GREENWOOD VILLAGE, CO. — March 23, 2016 – Today, STRATMOR Group, a strategic advisory and consulting firm that helps mortgage lending industry clients optimize their performance, released select results from its TRID – Impact and Experience Spotlight Survey of mortgage industry executives, alongside data from its MortgageSAT Borrower Satisfaction Program. The TILA-RESPA Integrated Disclosure (TRID) is the Consumer Financial Protection Bureau’s (CFPB) major initiative aimed at restructuring the disclosures provided to consumers seeking to obtain a mortgage. Together, STRATMOR’s findings help paint a more complete picture of the impact TRID has had, not only on the mortgage industry, but also on the borrowers it was created to assist.
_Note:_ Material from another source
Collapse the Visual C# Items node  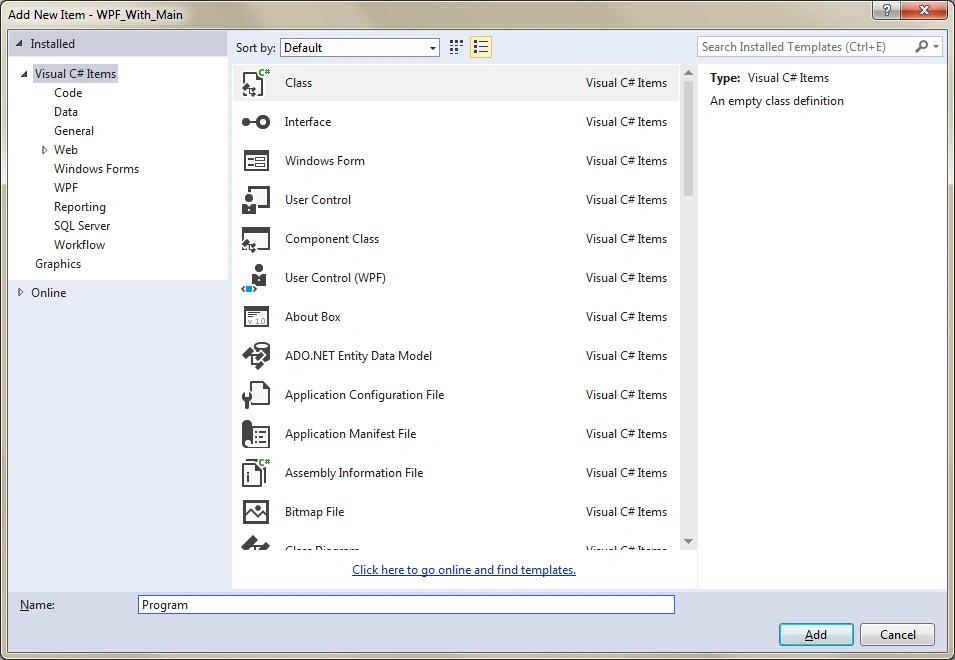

Based on the results of STRATMOR’s Spotlight Survey, TRID implementation seems to be largely complete, with the vast majority (87 percent) of survey respondents reporting implementation either fully or mostly accomplished; only one percent said their efforts were “way behind.” Independent lenders were generally ahead of banks, with TRID implementation fully accomplished at 72 percent of small and 80 percent of mid-sized independents, as compared to just 33 and 44 percent respectively for small and mid-sized banks. In fact, banks seemed to have a harder time with implementation all around, with 31 percent characterizing their experience under TRID as either “difficult” or “terrible” versus only 16 percent of independents reporting similar results.

“Implementing TRID has obviously not been easy for lenders” said Dr. Matthew Lind, STRATMOR senior partner and founder. “It’s been costly as well. On average, since October 2015, TRID has increased lender back office fulfillment and post-closing costs by an average of $209 per loan, and lenders are estimating that only about 17 percent of those costs can be recovered through additional charges,” said Lind. “However, TRID seems to be associated with a significant pickup in borrower satisfaction, despite somewhat slower application-to-closing times. At the end of the day, improving the borrower’s experience is a main objective of TRID, and in an increasingly competitive origination market, it is also a primary goal of lenders as well.”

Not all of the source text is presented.